Section I / Paragraph 2: It mentions that “These properties place the SbS network in between non-spiking NN and stochastically spiking NN, offering advantages from both structures.” It is not clear how the SbS network can offer advantages from both structures.

**Author response:** On one hand, the SbS model incorporates the inherent robustness of SNNs, which provide the possibility of more efficient asynchronous parallelization and superior resilience against disturbances based on the synaptic stochasticity; on the other hand, the SbS model incorporates the regular flow of information from CNNs, which are expressed on explicit vector operations.

**Author action:** We updated the manuscript by clarifying this point in Section I (page 2).

**Reviewer#1, Concern # 3:**

Section I / Paragraph 3: It mentions that “deep SbS networks are high compute and data intensive, …” It is suggested to provide the supporting data.

**Author response:** The computational cost of SbS network models is higher compared to equivalent CNN models and lower compared to regular SNN models (e.g., Leaky Integrate-and-Fire). We have added the SbS algorithm and the computational cost in the paper.

**Author action:** We updated the manuscript by providing a simplified SbS algorithm and the computational cost in multiply-accumulate (MAC) operations in Section III- C (page 4 and 5).

**Reviewer#1, Concern # 4:**

Section III-A: The explanation of SbS fundamental directly focuses on its computational aspects, without discussing the basic network overview, such as the network architecture/topology, synaptic connections, spike/information coding, etc. Therefore, this makes the following discussion difficult to follow.

**Author response / action:** We updated the manuscript by adding further explanations of SbS model in Section III – A (page 4), the basic network overview in Section III – B (page 4), a simplified algorithm in Section III – C (page 5), and detailed algorithm in supplementary materials (page 17 and 18).

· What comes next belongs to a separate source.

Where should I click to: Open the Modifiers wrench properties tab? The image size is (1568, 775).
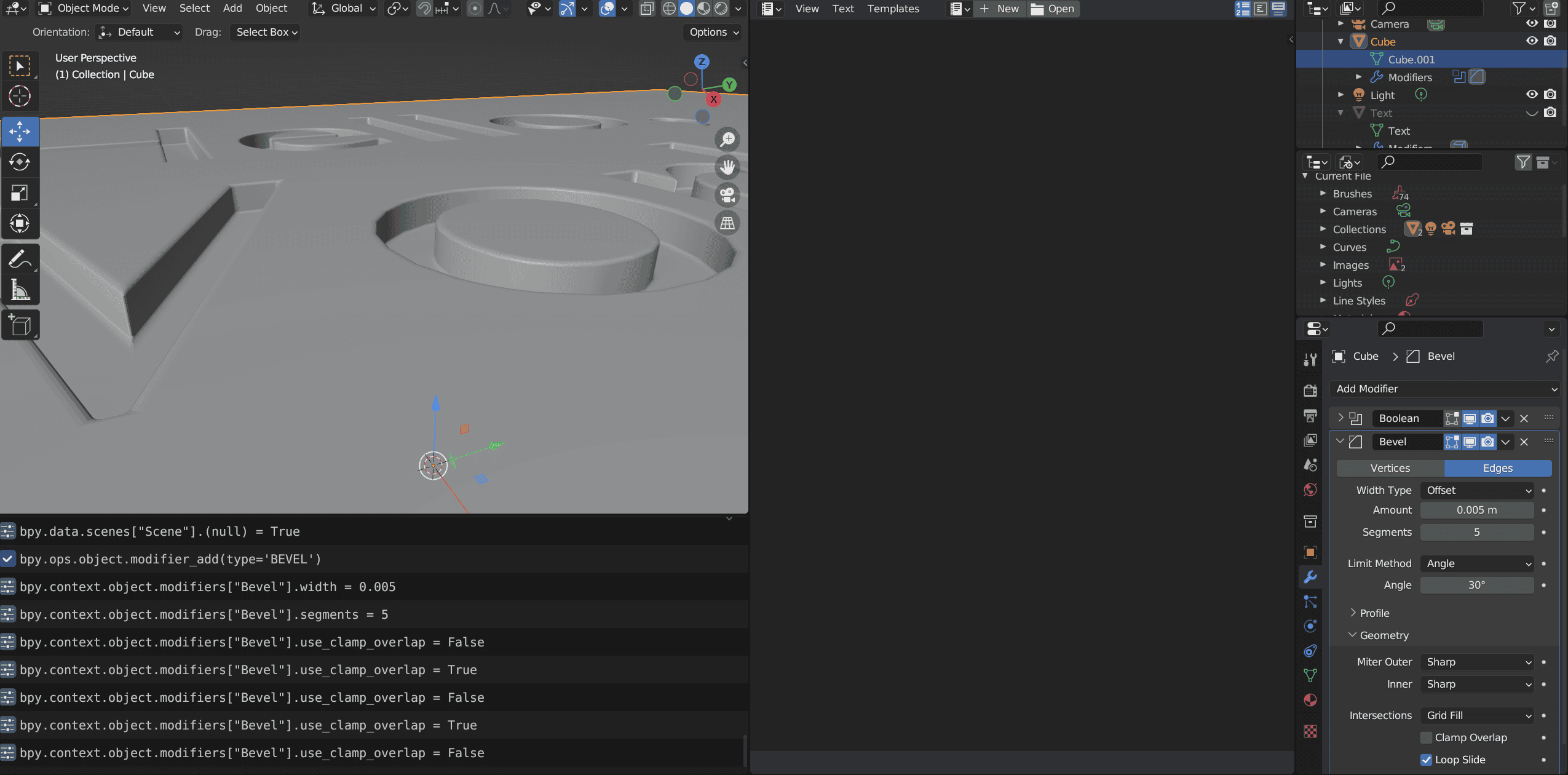pyautogui.click(x=1310, y=576)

**Reviewer#1, Concern # 5:**

Section III-A / Paragraph 4:

* What does the “tensor flow network” mean?
* What is the type of noise used for the observation in Fig. 2?
* It is not clear the context of the number of spikes that is discussed in this paragraph.

**Concern:** What does the “tensor flow network” mean?

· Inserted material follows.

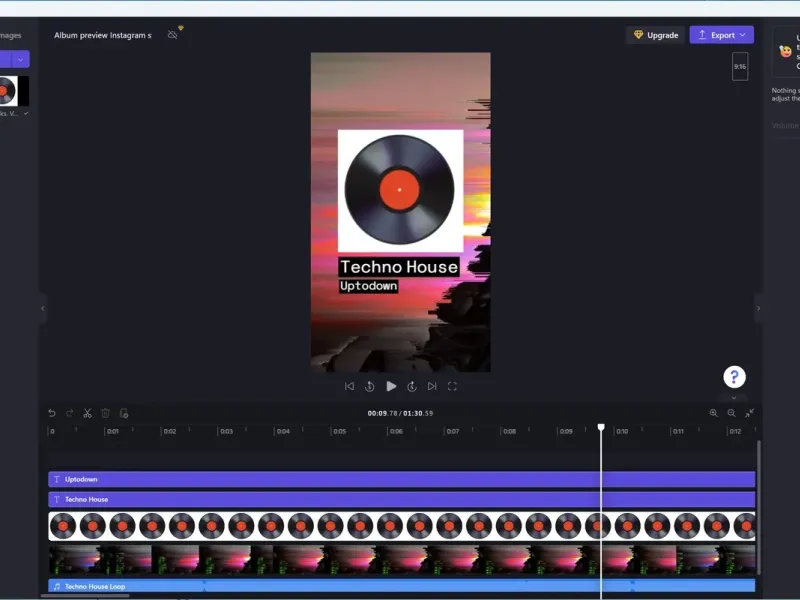800x600 pixels.
Task: Open the 9:16 aspect ratio selector
Action: [740, 66]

**Author response:** This was refereeing to the CNN implemented in tensor flow.

**Author action:** We have corrected this in the paper, Section III – D (page 5).

**Concern:** What is the type of noise used for the observation in Fig. 2?

**Author response:** We used positive additive uniformly distributed noise.

**Author action:** We have added this information in Fig. 2 (page 5).

**Concern:** It is not clear the context of the number of spikes that is discussed in this paragraph.

**Author response:** The number of spikes is denoted as the number of iterations the SbS algorithm updates its internal representation (as a generative model).

**Author action:** We updated the manuscript by clarifying that the number of spikes represents the number of iterations for the SbS algorithm in Section III – B, C and D (page 4 and 5).

**Reviewer#1, Concern # 6:**

Section IV-A:

* It mentions that the system design from reference [46] is revisited. What are the differences between the proposed architecture in manuscript with the design from [46]? It is suggested to clarify the novelty.
* It mentions that “The hardware architecture can resize its resource utilization by changing the number of PUs instances, ...” Does it mean the proposed system supports the reconfiguration at run-time? If so, it is suggested to explain how the reconfiguration is performed.

**Concern:** It mentions that the system design from reference [46] is revisited. What are the differences between the proposed architecture in manuscript with the design from [46]? It is suggested to clarify the novelty.

**Author response:** As architectural novelty, our proposed approach in this publication is based on specialized heterogeneous processing units with approximate computing. In contrast, our previous work [46] is based on generic homogeneous accelerator units with standard floating-point, which represents elevated memory and computational costs.

**Author action:** We updated the manuscript by clarifying this point in the first two paragraphs in Section IV (page 5 and 6). In addition, we added a platform comparison table. This table compares our previous publication and the resulting platforms from the design exploration on this publication. This table contains resource utilization, power dissipation, latency, and accuracy. This table is included at the end of Section V-C (page 16).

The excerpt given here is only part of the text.